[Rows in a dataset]
↓

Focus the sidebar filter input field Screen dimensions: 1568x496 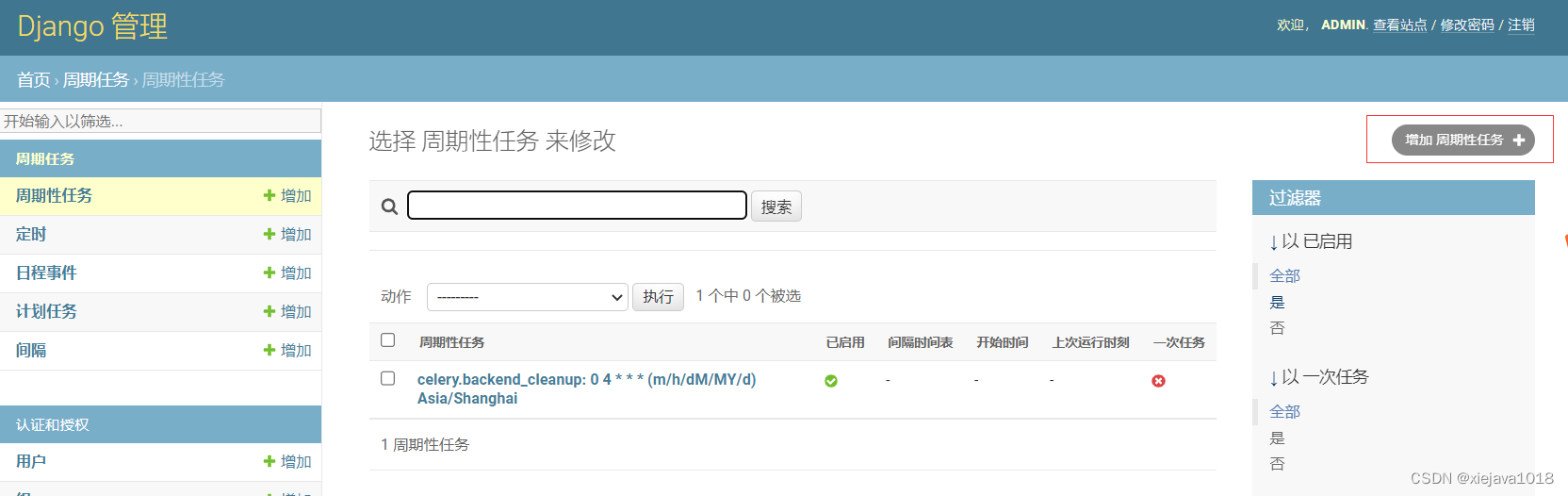(x=160, y=121)
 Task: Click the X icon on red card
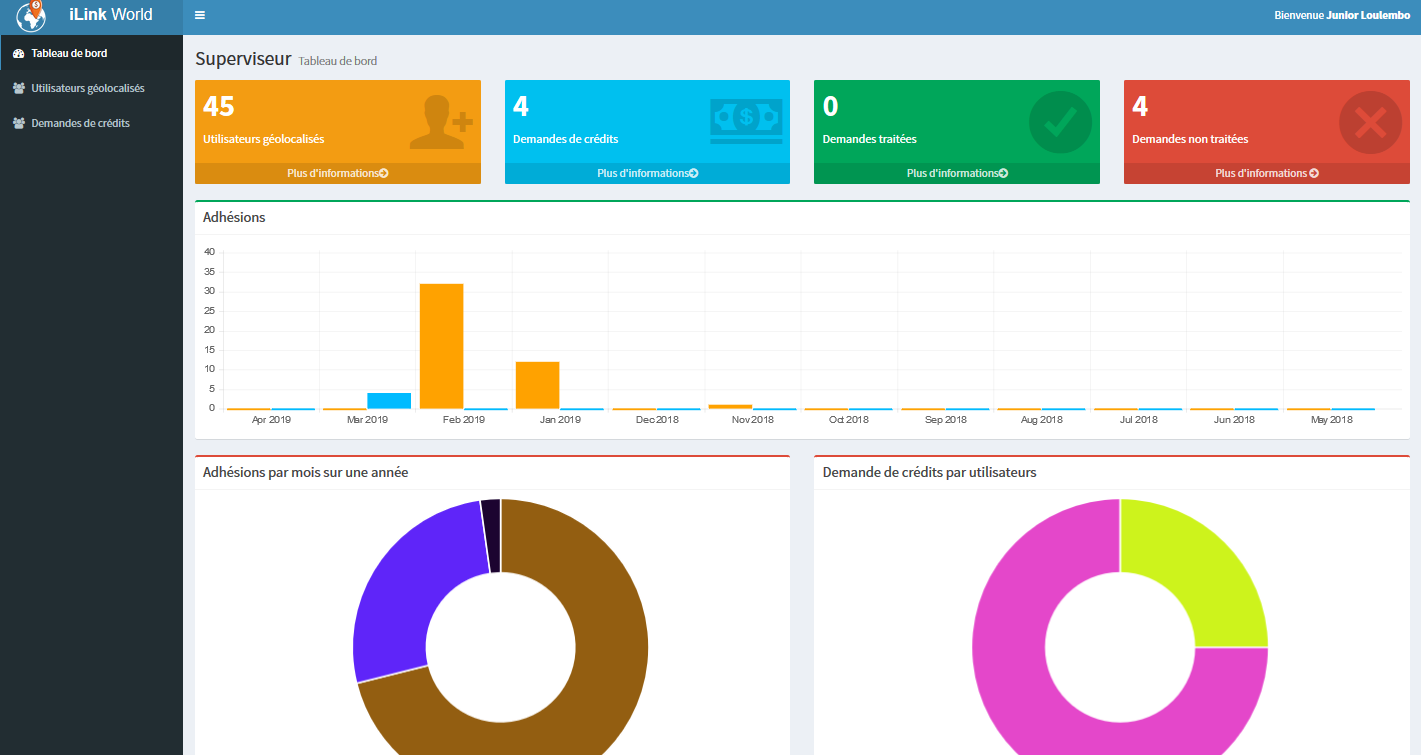coord(1369,122)
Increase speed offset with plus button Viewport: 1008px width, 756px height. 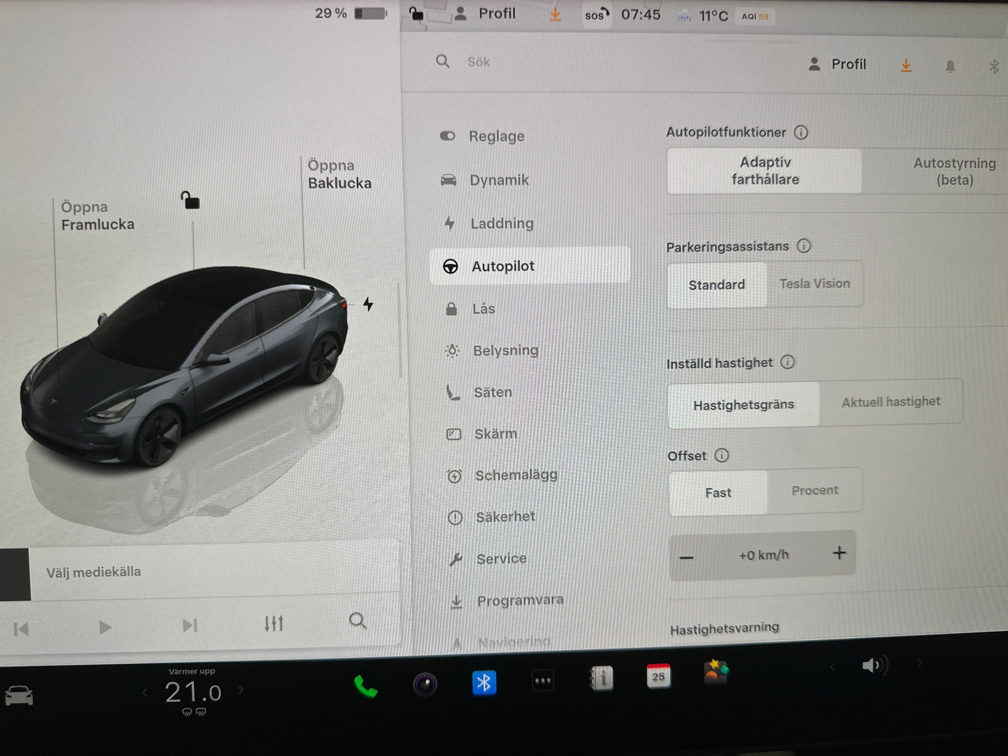coord(838,553)
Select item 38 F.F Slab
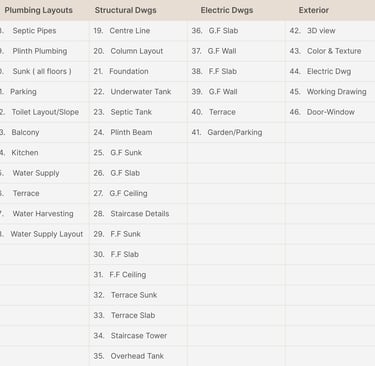This screenshot has height=366, width=375. [x=214, y=71]
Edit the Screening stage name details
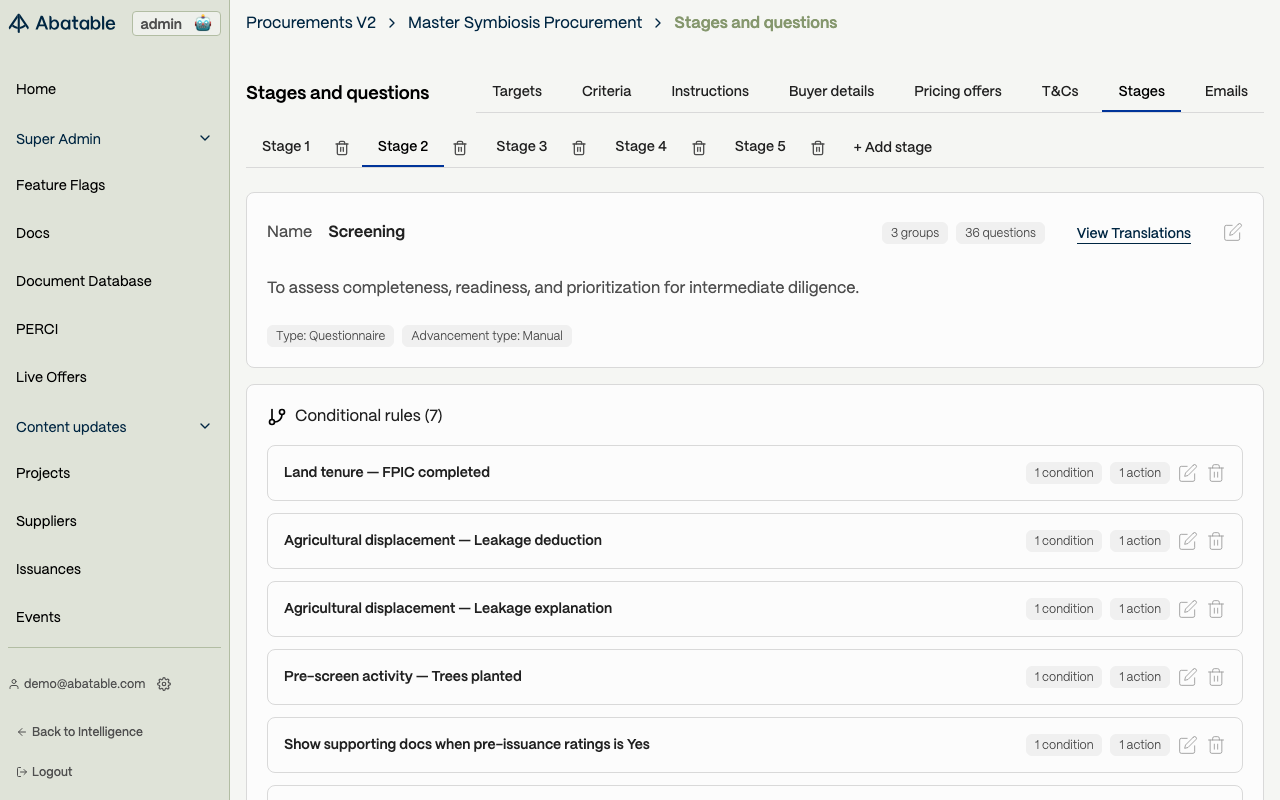The width and height of the screenshot is (1280, 800). (x=1233, y=232)
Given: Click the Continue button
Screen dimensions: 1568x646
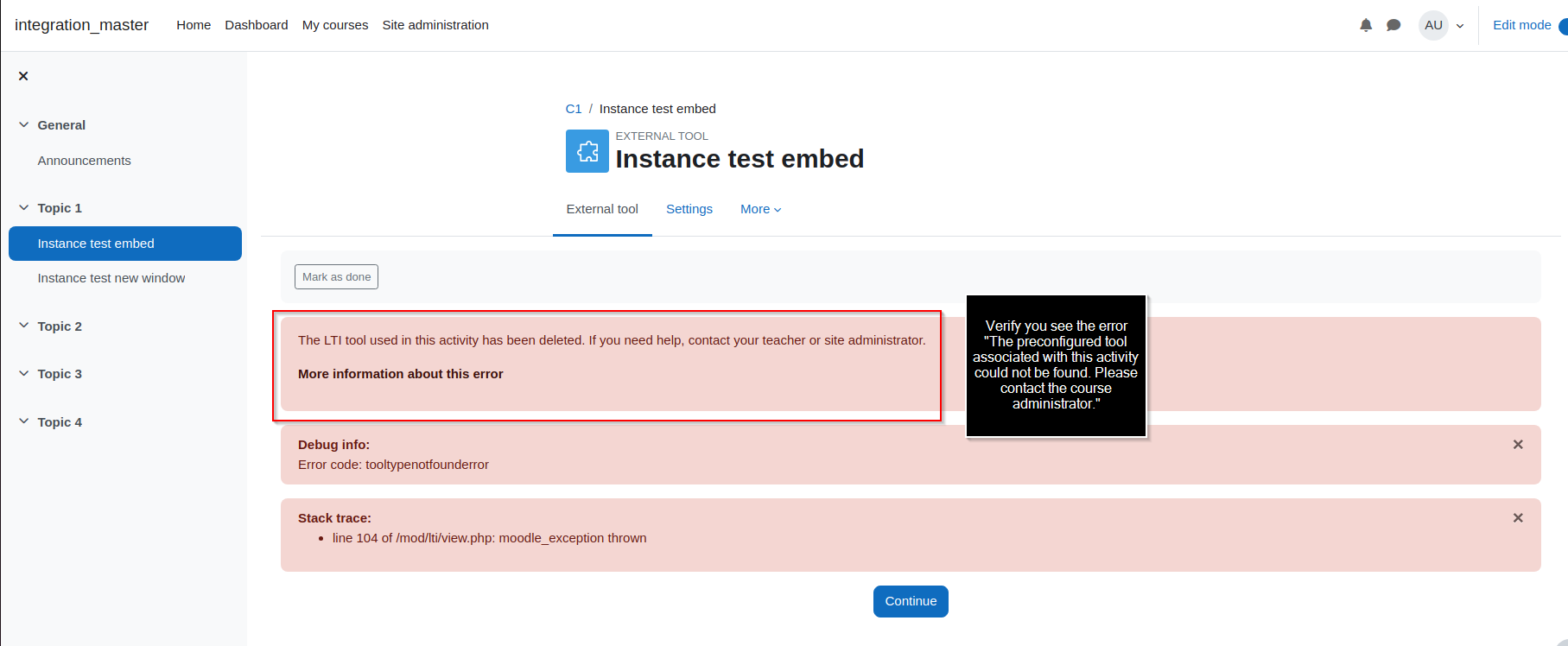Looking at the screenshot, I should [x=911, y=601].
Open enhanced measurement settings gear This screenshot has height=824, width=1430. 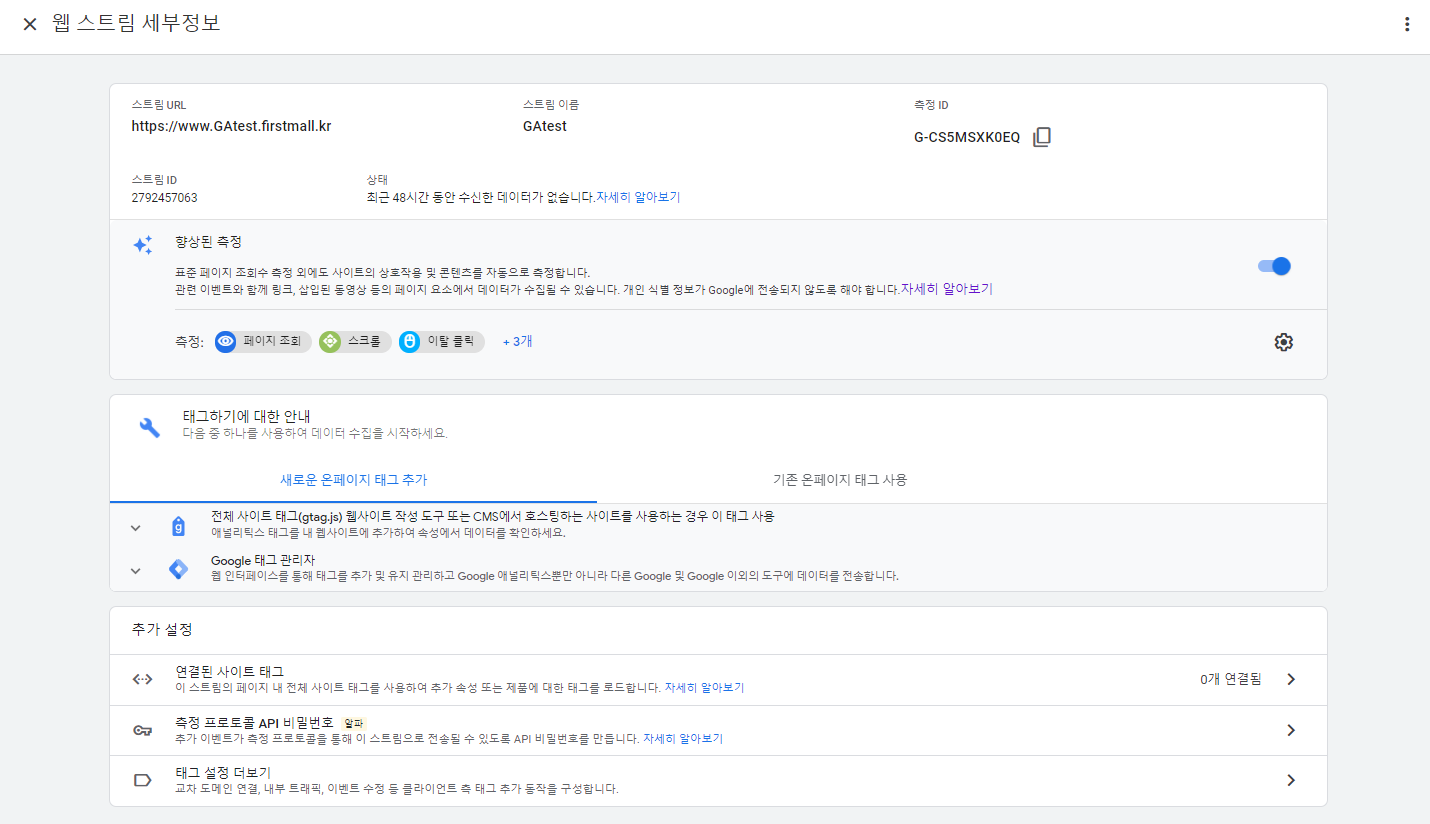pyautogui.click(x=1283, y=342)
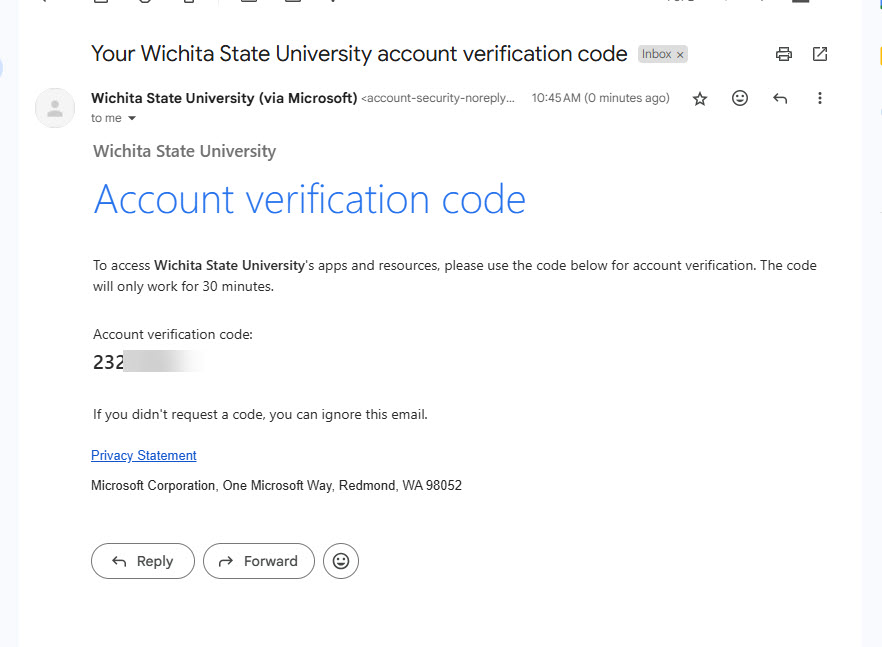Archive the email
The image size is (882, 647).
coord(100,3)
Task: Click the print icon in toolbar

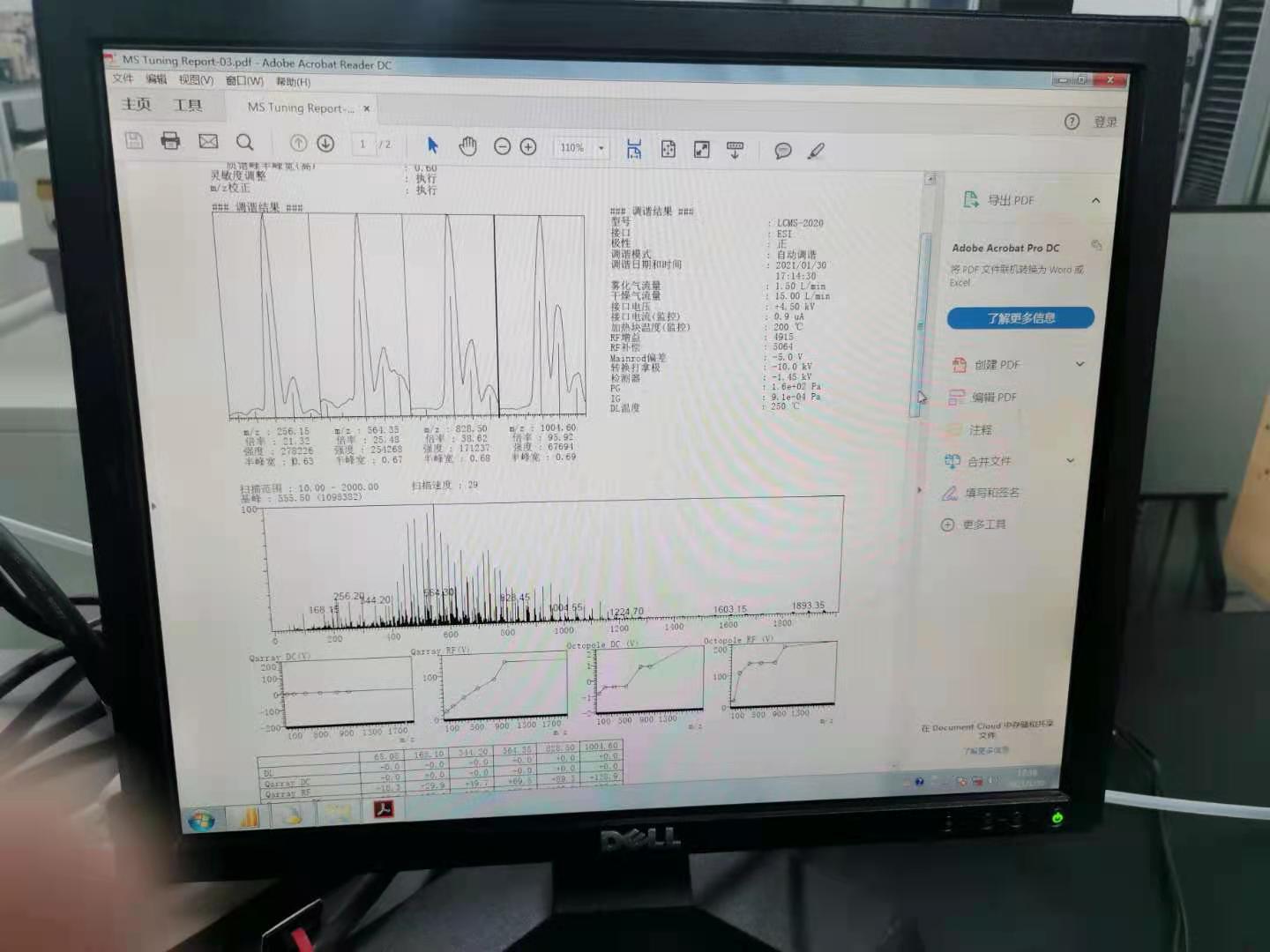Action: (x=170, y=140)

↑

Count the lines of the rows above that contain the string "Task", and give only that number.

2